• WHAT YOU ARE ASKED TO DO: Beginning at the line that contains "Task: Click the national rank value 1.025" and finishing at the line that contains "You are a computer-use agent. Viewport: 244px", output the data below exactly. Include both end lines and no pictures.

[Collected data]
[Start of section]

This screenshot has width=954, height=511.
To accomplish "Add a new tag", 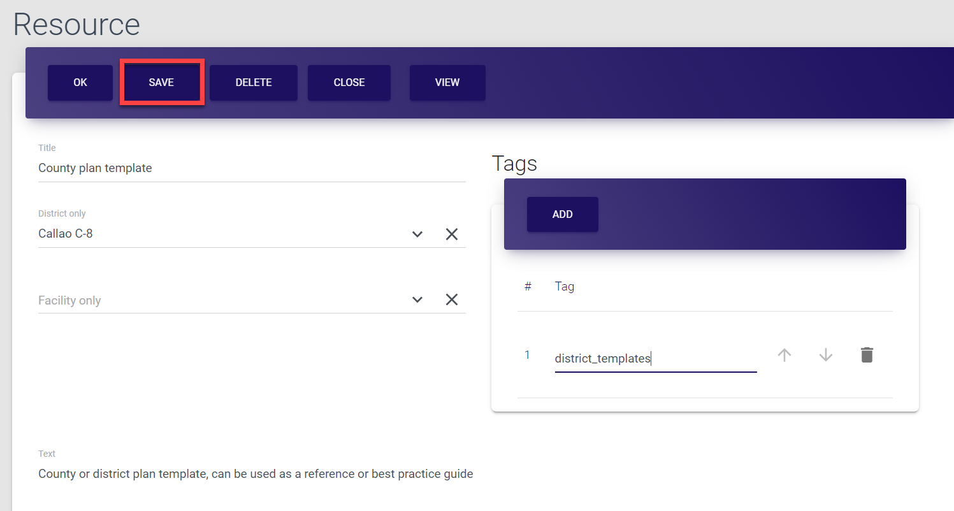I will (562, 214).
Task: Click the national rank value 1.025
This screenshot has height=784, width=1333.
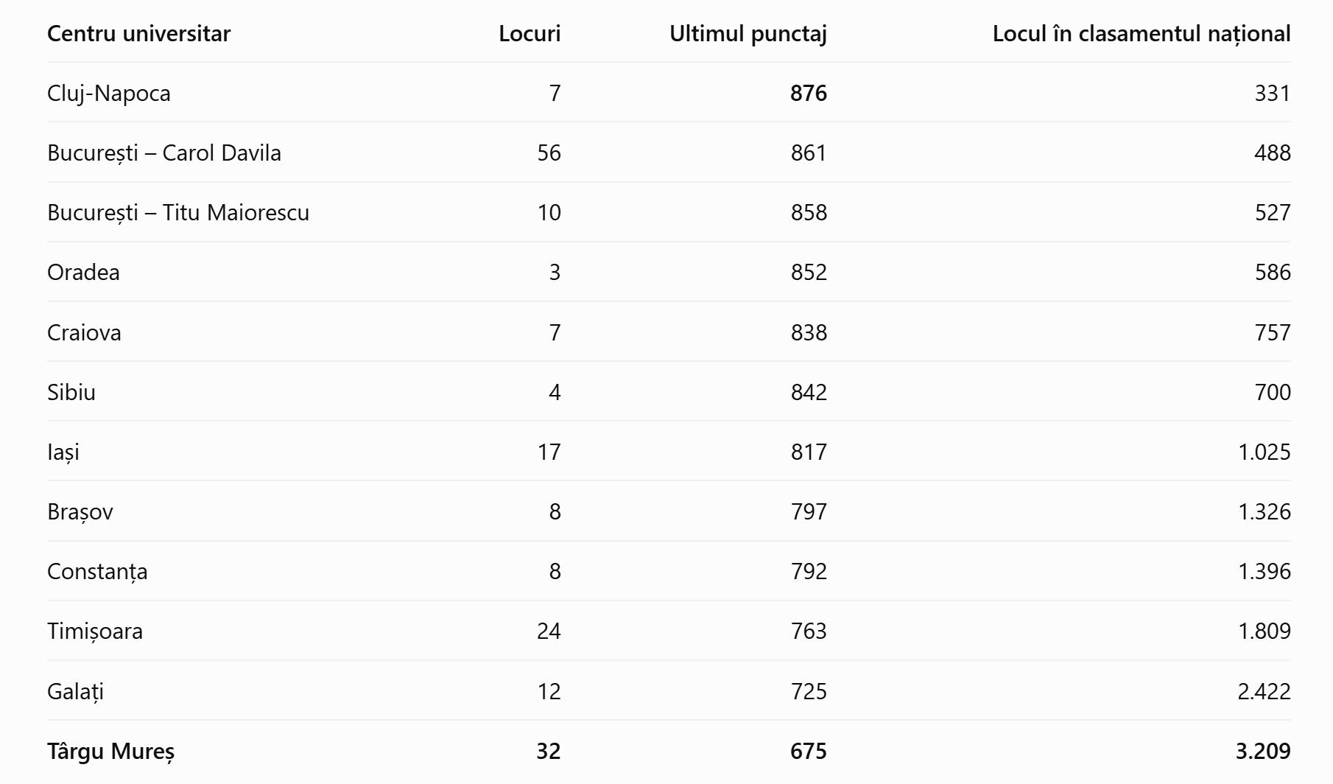Action: coord(1265,452)
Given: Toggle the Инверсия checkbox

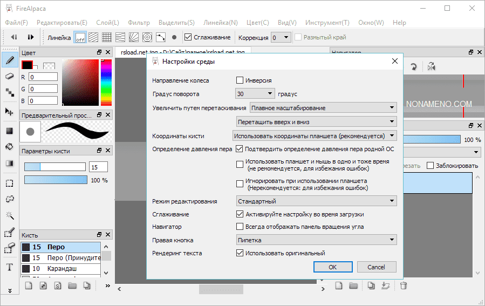Looking at the screenshot, I should [240, 80].
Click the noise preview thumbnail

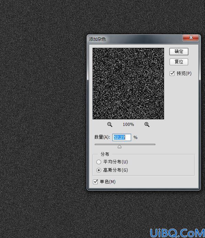point(128,84)
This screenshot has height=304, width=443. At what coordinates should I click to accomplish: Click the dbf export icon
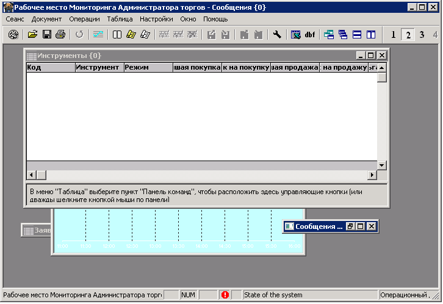(x=309, y=35)
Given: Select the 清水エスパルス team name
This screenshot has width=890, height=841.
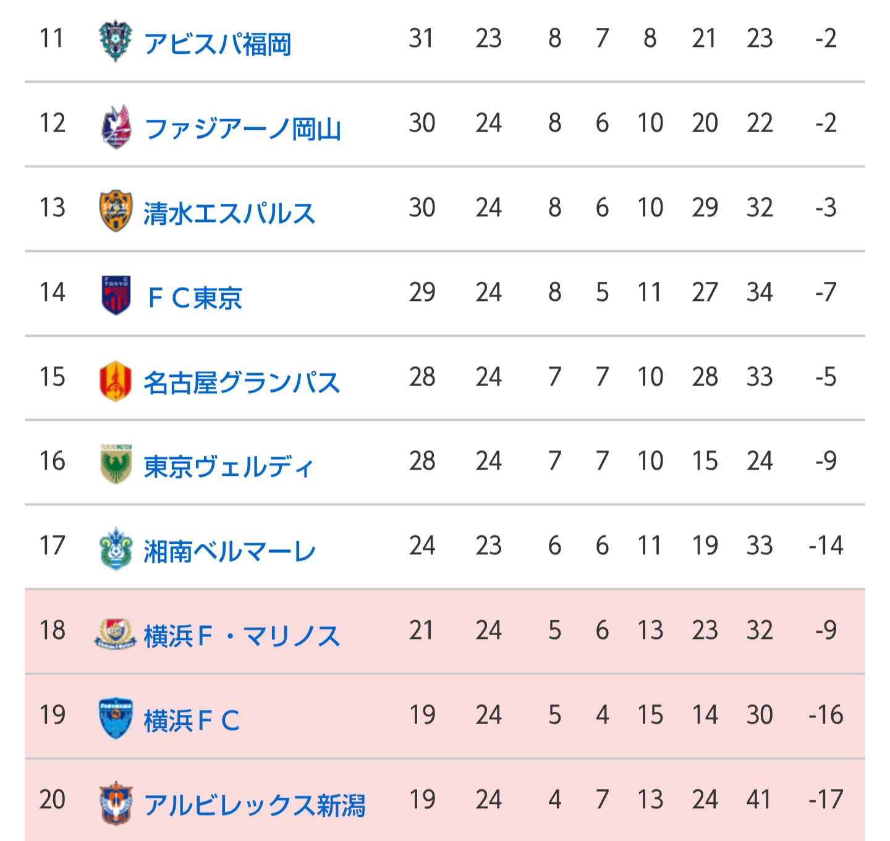Looking at the screenshot, I should [229, 214].
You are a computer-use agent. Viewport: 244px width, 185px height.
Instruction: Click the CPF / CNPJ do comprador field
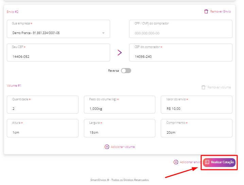click(x=181, y=29)
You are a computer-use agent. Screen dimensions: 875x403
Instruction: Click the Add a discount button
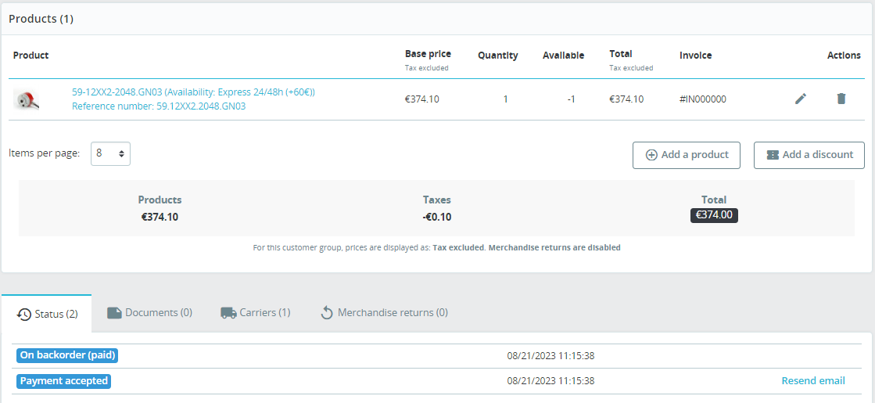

[End of section]

• RESULT OF THIS TASK:
Task: Click the national rank value 1.025
This screenshot has height=784, width=1333.
Action: coord(1265,452)
Given: Toggle the Инверсия checkbox

Looking at the screenshot, I should [240, 80].
Click the noise preview thumbnail

point(128,84)
This screenshot has height=304, width=443. At what coordinates should I click to accomplish: Click the dbf export icon
(x=309, y=35)
Given: Select the 清水エスパルス team name
This screenshot has width=890, height=841.
Looking at the screenshot, I should [229, 214].
You are a computer-use agent. Viewport: 244px width, 185px height.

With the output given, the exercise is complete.